• [Your goal]:
Render all of the records below as a numbered list, omitting any blank lines.

Word and item position data
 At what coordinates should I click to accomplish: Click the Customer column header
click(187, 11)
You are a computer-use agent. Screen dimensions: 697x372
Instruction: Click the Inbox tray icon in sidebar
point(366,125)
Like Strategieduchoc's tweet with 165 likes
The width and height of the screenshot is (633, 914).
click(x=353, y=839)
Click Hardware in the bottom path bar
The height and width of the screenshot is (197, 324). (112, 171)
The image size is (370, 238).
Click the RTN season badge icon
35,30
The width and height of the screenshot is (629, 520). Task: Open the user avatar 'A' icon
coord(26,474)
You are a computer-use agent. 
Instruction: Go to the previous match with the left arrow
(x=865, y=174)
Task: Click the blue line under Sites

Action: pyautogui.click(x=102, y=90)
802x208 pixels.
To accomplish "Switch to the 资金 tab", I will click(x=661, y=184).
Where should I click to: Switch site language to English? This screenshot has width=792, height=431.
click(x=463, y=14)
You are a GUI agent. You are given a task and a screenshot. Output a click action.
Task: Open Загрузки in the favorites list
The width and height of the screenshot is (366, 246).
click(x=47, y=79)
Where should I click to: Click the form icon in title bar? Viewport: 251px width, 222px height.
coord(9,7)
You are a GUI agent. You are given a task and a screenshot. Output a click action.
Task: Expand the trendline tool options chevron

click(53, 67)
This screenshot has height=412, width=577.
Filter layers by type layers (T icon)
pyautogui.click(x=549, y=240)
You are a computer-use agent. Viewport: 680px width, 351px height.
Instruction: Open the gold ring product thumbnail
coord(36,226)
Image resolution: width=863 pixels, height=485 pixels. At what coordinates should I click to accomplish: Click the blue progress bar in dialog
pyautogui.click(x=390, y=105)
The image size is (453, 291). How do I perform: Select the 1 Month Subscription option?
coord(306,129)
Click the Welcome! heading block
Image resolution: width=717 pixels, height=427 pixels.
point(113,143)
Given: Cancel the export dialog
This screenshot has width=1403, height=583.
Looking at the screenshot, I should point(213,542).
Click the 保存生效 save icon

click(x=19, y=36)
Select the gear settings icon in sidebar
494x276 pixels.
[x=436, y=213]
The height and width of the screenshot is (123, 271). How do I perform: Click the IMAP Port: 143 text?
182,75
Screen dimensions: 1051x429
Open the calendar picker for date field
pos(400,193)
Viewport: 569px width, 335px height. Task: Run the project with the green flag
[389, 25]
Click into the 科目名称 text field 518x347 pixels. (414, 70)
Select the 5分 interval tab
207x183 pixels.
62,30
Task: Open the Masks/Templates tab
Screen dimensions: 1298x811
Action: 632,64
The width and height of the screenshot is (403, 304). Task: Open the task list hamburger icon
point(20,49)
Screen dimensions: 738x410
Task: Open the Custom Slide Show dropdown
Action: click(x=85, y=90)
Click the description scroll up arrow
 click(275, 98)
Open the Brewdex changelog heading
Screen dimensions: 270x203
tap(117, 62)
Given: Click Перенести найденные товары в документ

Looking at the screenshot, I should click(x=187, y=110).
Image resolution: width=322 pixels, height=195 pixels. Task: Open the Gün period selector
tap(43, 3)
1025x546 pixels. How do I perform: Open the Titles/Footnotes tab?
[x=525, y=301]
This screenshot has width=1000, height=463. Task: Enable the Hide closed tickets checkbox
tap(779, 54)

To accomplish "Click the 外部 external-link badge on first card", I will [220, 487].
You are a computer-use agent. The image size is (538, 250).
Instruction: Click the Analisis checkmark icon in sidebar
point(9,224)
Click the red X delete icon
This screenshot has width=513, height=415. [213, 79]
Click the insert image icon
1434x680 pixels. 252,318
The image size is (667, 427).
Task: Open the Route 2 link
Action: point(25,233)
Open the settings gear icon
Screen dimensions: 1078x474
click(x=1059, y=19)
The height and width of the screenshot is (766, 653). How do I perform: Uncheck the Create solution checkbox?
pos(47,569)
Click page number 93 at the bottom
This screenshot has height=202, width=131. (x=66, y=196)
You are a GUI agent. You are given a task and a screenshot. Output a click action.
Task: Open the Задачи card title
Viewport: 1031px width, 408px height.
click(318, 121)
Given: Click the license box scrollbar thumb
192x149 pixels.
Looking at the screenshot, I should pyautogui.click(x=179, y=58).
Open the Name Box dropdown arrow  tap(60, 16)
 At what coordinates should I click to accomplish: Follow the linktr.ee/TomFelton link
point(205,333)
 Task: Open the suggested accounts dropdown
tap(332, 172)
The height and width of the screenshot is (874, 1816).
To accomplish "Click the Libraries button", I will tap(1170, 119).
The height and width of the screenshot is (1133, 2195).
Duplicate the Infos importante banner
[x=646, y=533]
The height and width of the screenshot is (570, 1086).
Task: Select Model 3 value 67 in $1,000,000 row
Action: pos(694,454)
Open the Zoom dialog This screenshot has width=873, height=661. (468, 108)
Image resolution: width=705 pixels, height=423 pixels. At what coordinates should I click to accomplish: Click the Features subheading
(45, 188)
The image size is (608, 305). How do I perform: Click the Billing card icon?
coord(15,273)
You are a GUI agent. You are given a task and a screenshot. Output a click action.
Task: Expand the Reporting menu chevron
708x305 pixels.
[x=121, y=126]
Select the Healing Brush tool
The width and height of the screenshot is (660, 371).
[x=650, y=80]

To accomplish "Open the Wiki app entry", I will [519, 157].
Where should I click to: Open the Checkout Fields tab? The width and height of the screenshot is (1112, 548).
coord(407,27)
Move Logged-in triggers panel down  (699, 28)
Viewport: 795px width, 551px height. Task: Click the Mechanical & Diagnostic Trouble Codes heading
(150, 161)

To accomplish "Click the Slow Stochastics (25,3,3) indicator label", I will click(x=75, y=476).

• [Answer for this exercise]:
1.  At what coordinates should I click to accomplish: Click the Customer column header
2. click(187, 11)
3. You are a computer-use agent. Screen dimensions: 697x372
4. Instruction: Click the Inbox tray icon in sidebar
5. point(366,125)
6. Like Strategieduchoc's tweet with 165 likes
7. The width and height of the screenshot is (633, 914).
8. click(x=353, y=839)
9. Click Hardware in the bottom path bar
10. The height and width of the screenshot is (197, 324). (112, 171)
11. The image size is (370, 238).
12. Click the RTN season badge icon
13. 35,30
14. The width and height of the screenshot is (629, 520). Task: Open the user avatar 'A' icon
15. coord(26,474)
16. You are a computer-use agent. 
17. Instruction: Go to the previous match with the left arrow
18. (x=865, y=174)
19. Task: Click the blue line under Sites
20. Action: pyautogui.click(x=102, y=90)
21. 802x208 pixels.
22. To accomplish "Switch to the 资金 tab", I will click(x=661, y=184).
23. Where should I click to: Switch site language to English? This screenshot has width=792, height=431.
24. click(x=463, y=14)
25. You are a GUI agent. You are given a task and a screenshot. Output a click action.
26. Task: Open Загрузки in the favorites list
27. The width and height of the screenshot is (366, 246).
28. click(x=47, y=79)
29. Where should I click to: Click the form icon in title bar? Viewport: 251px width, 222px height.
30. coord(9,7)
31. You are a GUI agent. You are given a task and a screenshot. Output a click action.
32. Task: Expand the trendline tool options chevron
33. click(53, 67)
34. This screenshot has height=412, width=577.
35. Filter layers by type layers (T icon)
36. pyautogui.click(x=549, y=240)
37. You are a computer-use agent. Viewport: 680px width, 351px height.
38. Instruction: Open the gold ring product thumbnail
39. coord(36,226)
40. Image resolution: width=863 pixels, height=485 pixels. At what coordinates should I click to accomplish: Click the blue progress bar in dialog
41. pyautogui.click(x=390, y=105)
42. The image size is (453, 291). How do I perform: Select the 1 Month Subscription option?
43. coord(306,129)
44. Click the Welcome! heading block
45. Image resolution: width=717 pixels, height=427 pixels.
46. point(113,143)
47. Given: Cancel the export dialog
48. This screenshot has width=1403, height=583.
49. Looking at the screenshot, I should point(213,542).
50. Click the 保存生效 save icon
51. click(x=19, y=36)
52. Select the gear settings icon in sidebar
53. 494x276 pixels.
54. [x=436, y=213]
55. The height and width of the screenshot is (123, 271). How do I perform: Click the IMAP Port: 143 text?
56. 182,75
57. Screen dimensions: 1051x429
58. Open the calendar picker for date field
59. pos(400,193)
60. Viewport: 569px width, 335px height. Task: Run the project with the green flag
61. [389, 25]
62. Click into the 科目名称 text field 518x347 pixels. (414, 70)
63. Select the 5分 interval tab
64. 207x183 pixels.
65. 62,30
66. Task: Open the Masks/Templates tab
67. Screen dimensions: 1298x811
68. Action: 632,64
69. The width and height of the screenshot is (403, 304). Task: Open the task list hamburger icon
70. point(20,49)
71. Screen dimensions: 738x410
72. Task: Open the Custom Slide Show dropdown
73. Action: click(x=85, y=90)
74. Click the description scroll up arrow
75.  click(275, 98)
76. Open the Brewdex changelog heading
77. Screen dimensions: 270x203
78. tap(117, 62)
79. Given: Click Перенести найденные товары в документ
80. Looking at the screenshot, I should click(x=187, y=110).
81. Image resolution: width=322 pixels, height=195 pixels. Task: Open the Gün period selector
82. tap(43, 3)
83. 1025x546 pixels. How do I perform: Open the Titles/Footnotes tab?
84. [x=525, y=301]
85. This screenshot has width=1000, height=463. Task: Enable the Hide closed tickets checkbox
86. tap(779, 54)
87. To accomplish "Click the 外部 external-link badge on first card", I will [220, 487].
88. You are a computer-use agent. The image size is (538, 250).
89. Instruction: Click the Analisis checkmark icon in sidebar
90. point(9,224)
91. Click the red X delete icon
92. This screenshot has width=513, height=415. [213, 79]
93. Click the insert image icon
94. 1434x680 pixels. 252,318
95. The image size is (667, 427).
96. Task: Open the Route 2 link
97. Action: point(25,233)
98. Open the settings gear icon
99. Screen dimensions: 1078x474
100. click(x=1059, y=19)
101. The height and width of the screenshot is (766, 653). How do I perform: Uncheck the Create solution checkbox?
102. pos(47,569)
103. Click page number 93 at the bottom
104. This screenshot has height=202, width=131. (x=66, y=196)
105. You are a GUI agent. You are given a task and a screenshot. Output a click action.
106. Task: Open the Задачи card title
107. Viewport: 1031px width, 408px height.
108. click(318, 121)
109. Given: Click the license box scrollbar thumb
110. 192x149 pixels.
111. Looking at the screenshot, I should pyautogui.click(x=179, y=58).
112. Open the Name Box dropdown arrow  tap(60, 16)
113.  At what coordinates should I click to accomplish: Follow the linktr.ee/TomFelton link
114. point(205,333)
115.  Task: Open the suggested accounts dropdown
116. tap(332, 172)
117. The height and width of the screenshot is (874, 1816).
118. To accomplish "Click the Libraries button", I will tap(1170, 119).
119. The height and width of the screenshot is (1133, 2195).
120. Duplicate the Infos importante banner
121. [x=646, y=533]
122. The height and width of the screenshot is (570, 1086).
123. Task: Select Model 3 value 67 in $1,000,000 row
124. Action: pos(694,454)
125. Open the Zoom dialog This screenshot has width=873, height=661. (468, 108)
126. Image resolution: width=705 pixels, height=423 pixels. At what coordinates should I click to accomplish: Click the Features subheading
127. (45, 188)
128. The image size is (608, 305). How do I perform: Click the Billing card icon?
129. coord(15,273)
130. You are a GUI agent. You are given a task and a screenshot. Output a click action.
131. Task: Expand the Reporting menu chevron
132. 708x305 pixels.
133. [x=121, y=126]
134. Select the Healing Brush tool
135. The width and height of the screenshot is (660, 371).
136. [x=650, y=80]
137. To accomplish "Open the Wiki app entry", I will [519, 157].
138. Where should I click to: Open the Checkout Fields tab? The width and height of the screenshot is (1112, 548).
139. coord(407,27)
140. Move Logged-in triggers panel down  (699, 28)
141. Viewport: 795px width, 551px height. Task: Click the Mechanical & Diagnostic Trouble Codes heading
142. (150, 161)
143. To accomplish "Click the Slow Stochastics (25,3,3) indicator label", I will click(x=75, y=476).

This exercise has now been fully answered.